begin Listed entries

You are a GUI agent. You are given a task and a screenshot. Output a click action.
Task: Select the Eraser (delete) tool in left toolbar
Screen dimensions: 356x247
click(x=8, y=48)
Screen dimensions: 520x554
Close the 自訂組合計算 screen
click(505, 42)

end Listed entries
begin Listed entries

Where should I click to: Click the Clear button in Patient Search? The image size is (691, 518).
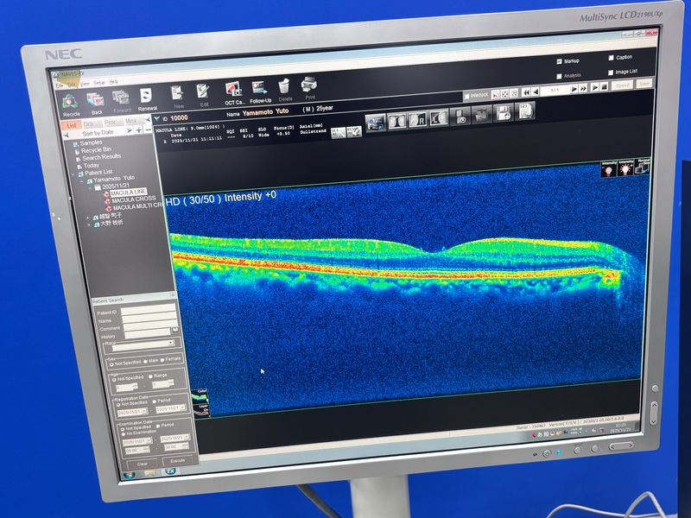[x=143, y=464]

end Listed entries

Rewrite the lines as a JSON list of strings, one string per line, starting with the line that contains "Where should I" and continuing through the line that contains "[x=143, y=464]". Omit the pictures from the answer.

[
  "Where should I click to: Click the Clear button in Patient Search? The image size is (691, 518).",
  "[x=143, y=464]"
]